I don’t know about you, but I think that Jabuticaba tree looks wrong. As a metaphor, it reflects an inverted leadership style where the limbs and leafs simply exist to bring resources to the fruit-bearing centre. That centralized style of leadership will leave followers feeling used while wearing out the leader who, as central to every initiative, will become the limiting factor.

Looking over your shoulder

As we continue exploring Exodus 17:8-16, I want to turn our attention to the foot of the hill and the young leader who steps into the spotlight for the first time. Joshua is designated by Moses to lead the forces of Israel in their first battle. They go on to route a larger army that is better prepared and has every advantage.

Of course, we know why he really won. My question is whether Joshua figured out the secret of his success. Could he see the three men silhouetted on the hill? Did he wonder what they were up to? Did he eventually logic out that it wasn’t whether he did anything great on his own, but whether Moses’ arms were raised? Did he have one eye on his present situation and one checking behind him to see Moses’ posture? And, in doing so, begin to work with God?

Clearly, the story doesn’t tell us. We can only guess, because so many details are left out of the story of Joshua. For a man who featured so heavily in the story of Moses, who then becomes leader of Israel for 27 years and even has a book named after him, we know surprisingly little. We don’t know if he ever married. We don’t know his back story. And we don’t know his thoughts or fears.

Knowing Joshua’s confidence level would give insight into whether he figured out his role in the successful battle that day. An overconfident leader would conclude that it was all about his great strategy—only to discover at the debrief that he had very little to do with it (v14). A leader unsure of himself would spend too much time looking over his shoulder at Moses, to see if he was doing it right and to watch Moses’ hand positions. Which one describes this young leader of 30 or 40 in his public debut?

What you should do:
Answer these questions about the passage on Joshua, each from a different part of it.
(a) Which tree does the writer say looks wrong?
(b) Which Bible passage is being explored?
(c) For how many years does the passage say Joshua led Israel?

Supplied records:

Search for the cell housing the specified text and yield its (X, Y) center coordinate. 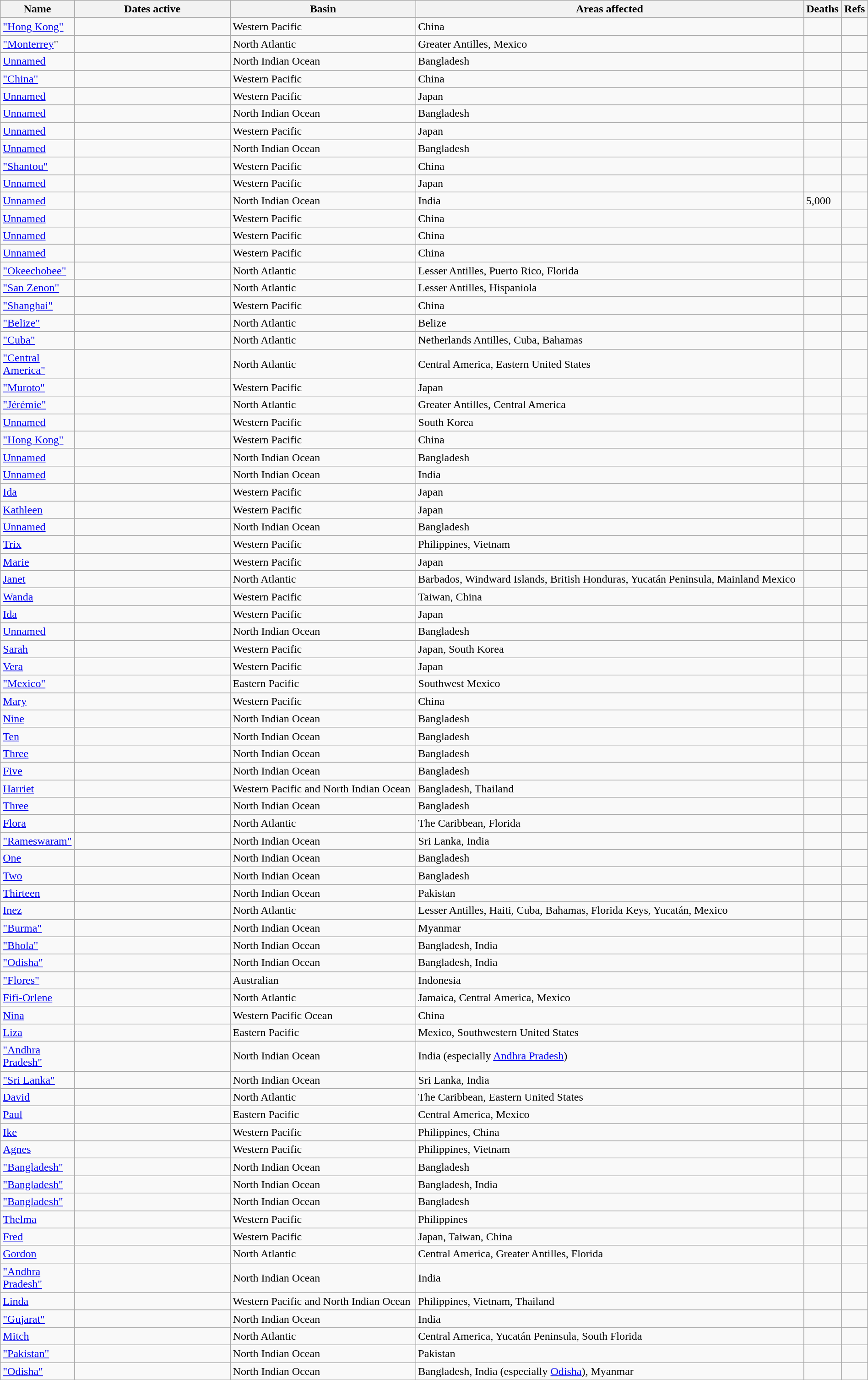
Refs (854, 9)
Ten (38, 736)
Marie (38, 562)
"San Zenon" (38, 288)
Philippines, China (610, 1132)
Taiwan, China (610, 597)
Name (38, 9)
Nina (38, 1014)
Lesser Antilles, Hispaniola (610, 288)
Japan, South Korea (610, 649)
Jamaica, Central America, Mexico (610, 997)
Deaths (822, 9)
Myanmar (610, 928)
Paul (38, 1114)
"Muroto" (38, 387)
"Shantou" (38, 166)
Fifi-Orlene (38, 997)
South Korea (610, 422)
The Caribbean, Eastern United States (610, 1097)
"Monterrey" (38, 44)
Barbados, Windward Islands, British Honduras, Yucatán Peninsula, Mainland Mexico (610, 579)
Basin (323, 9)
"Sri Lanka" (38, 1079)
Thelma (38, 1219)
"Mexico" (38, 684)
"Okeechobee" (38, 271)
Netherlands Antilles, Cuba, Bahamas (610, 340)
"Jérémie" (38, 405)
"Flores" (38, 980)
Ike (38, 1132)
Sarah (38, 649)
Mitch (38, 1335)
"Pakistan" (38, 1353)
"Rameswaram" (38, 841)
Trix (38, 544)
Five (38, 770)
Belize (610, 323)
Vera (38, 666)
The Caribbean, Florida (610, 823)
5,000 (822, 201)
Liza (38, 1032)
Inez (38, 910)
Western Pacific Ocean (323, 1014)
"Shanghai" (38, 305)
Thirteen (38, 893)
David (38, 1097)
Areas affected (610, 9)
"Gujarat" (38, 1318)
Greater Antilles, Mexico (610, 44)
"Central America" (38, 363)
"Burma" (38, 928)
Lesser Antilles, Puerto Rico, Florida (610, 271)
Agnes (38, 1149)
Nine (38, 718)
Two (38, 875)
Indonesia (610, 980)
One (38, 858)
Bangladesh, India (especially Odisha), Myanmar (610, 1370)
Gordon (38, 1253)
Central America, Eastern United States (610, 363)
Linda (38, 1301)
"Belize" (38, 323)
Bangladesh, Thailand (610, 788)
Wanda (38, 597)
Southwest Mexico (610, 684)
Philippines (610, 1219)
"Bhola" (38, 945)
Fred (38, 1236)
Philippines, Vietnam, Thailand (610, 1301)
Australian (323, 980)
"China" (38, 79)
Greater Antilles, Central America (610, 405)
Flora (38, 823)
Mary (38, 701)
Harriet (38, 788)
Janet (38, 579)
Kathleen (38, 510)
Mexico, Southwestern United States (610, 1032)
Lesser Antilles, Haiti, Cuba, Bahamas, Florida Keys, Yucatán, Mexico (610, 910)
Central America, Yucatán Peninsula, South Florida (610, 1335)
Central America, Greater Antilles, Florida (610, 1253)
Dates active (152, 9)
Central America, Mexico (610, 1114)
Japan, Taiwan, China (610, 1236)
India (especially Andhra Pradesh) (610, 1056)
"Cuba" (38, 340)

Output for this exercise:
(a) The Jabuticaba tree
(b) Exodus 17:8-16
(c) 27 years